Investment Insights for 2026: Apple and Berkshire Hathaway

Berkshire Hathaway plays a crucial role in providing significant capital for portfolios, acting as a reliable anchor. Meanwhile, Apple’s business is gaining momentum. Together, these two stocks grant investors a chance to engage with both cutting-edge technology and solid financial options.

When I consider potential investments for 2026 and beyond, I often find myself drawn back to Apple (NASDAQ: AAPL) and Berkshire Hathaway (NYSE: BRK.B, NYSE: BRK.A). They not only stand out as individual investments but also complement each other remarkably well in a well-rounded portfolio. Apple’s technology offerings present an exciting opportunity, especially with its evident business acceleration. At the same time, Berkshire’s robust balance sheet provides the financial muscle to capitalize on attractive asset prices during market downturns. Notably, Apple’s stock enjoys a premium valuation, while Berkshire has dipped slightly as investors seem to favor tech growth potential.

Let’s unpack why these stocks are leading my buy recommendations as we approach 2026.

Apple’s recent fiscal fourth quarter showcased impressive results, with an 8% increase in year-over-year revenue through September 27. The profits were bolstered by a notable 15% growth in its lucrative services segment, which appears to be gaining even more momentum compared to the prior year’s growth of 13.5%.

Overall, Apple’s results for fiscal 2025 are a pleasant reminder of its ongoing growth trajectory. After experiencing only 2% sales growth in the past fiscal year, the latest results are particularly refreshing for shareholders.

“Our September quarter results capped a record fiscal year with $416 billion in revenue and double-digit EPS growth,” stated Apple’s CFO, Kevan Parekh, during the earnings call. “Our high levels of customer satisfaction and loyalty have driven our active device base to record levels across various product lines and regions.”

Moreover, Apple’s strong free cash flow and a net cash position—where its total cash exceeds total debt—enable it to return significant cash to shareholders via dividends and share buybacks. In fact, the company repurchased $90.7 billion in stock over the year.

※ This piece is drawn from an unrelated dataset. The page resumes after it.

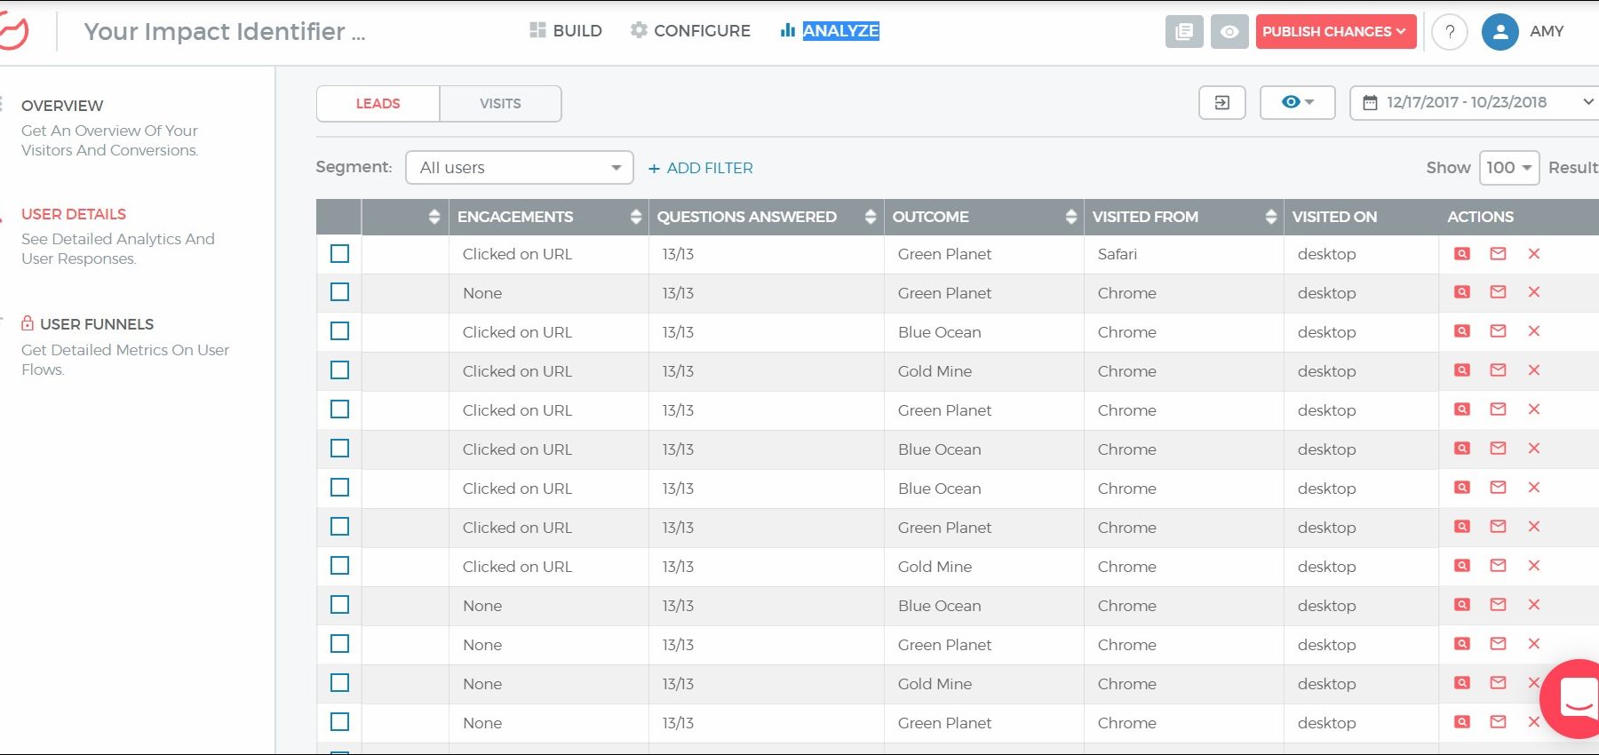
Task: Click the preview eye icon in header
Action: (1229, 32)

Investors have been favoring Apple’s accelerating momentum, as evidenced by its current forward price/earnings ratio of 33 times. Personally, I feel this valuation is justified, especially since management anticipates even quicker revenue growth—between 10% to 12%—in the critical holiday quarter, fueled by a favorable iPhone cycle and ongoing double-digit growth in services.

On the flip side, Berkshire Hathaway presents a different value proposition. It’s conservatively valued—trading at just 1.6 times book value—and boasts a substantial cash reserve, exceeding $350 billion in cash, cash equivalents, and Treasury bills, giving it a strategic advantage to act when markets falter.

Berkshire’s extensive operational portfolio includes a vast insurance sector, railroads, and a significant energy business, which starkly differ from Apple’s concentrated revenue model that leans heavily on iPhone sales.

Of course, both companies come with their own set of risks. Apple’s reliance on the iPhone makes it susceptible to downturns in smartphone sales, coupled with global geopolitical factors that could impact its performance. With a lofty stock rating, Apple must execute flawlessly to continue its success into 2026.

Berkshire faces its own uncertainties, particularly concerning Warren Buffett’s potential transition from CEO to a more advisory role. With his successor, Greg Abell, stepping in, there will be heightened scrutiny on how well he manages the legacy Buffett and Charlie Munger have built. Plus, deploying Berkshire’s considerable cash responsibly is a critical challenge moving forward.

Ultimately, I believe that both Apple and Berkshire Hathaway are excellent additions to a diversified investment portfolio. However, potential investors should carefully evaluate their own circumstances before making a purchase decision.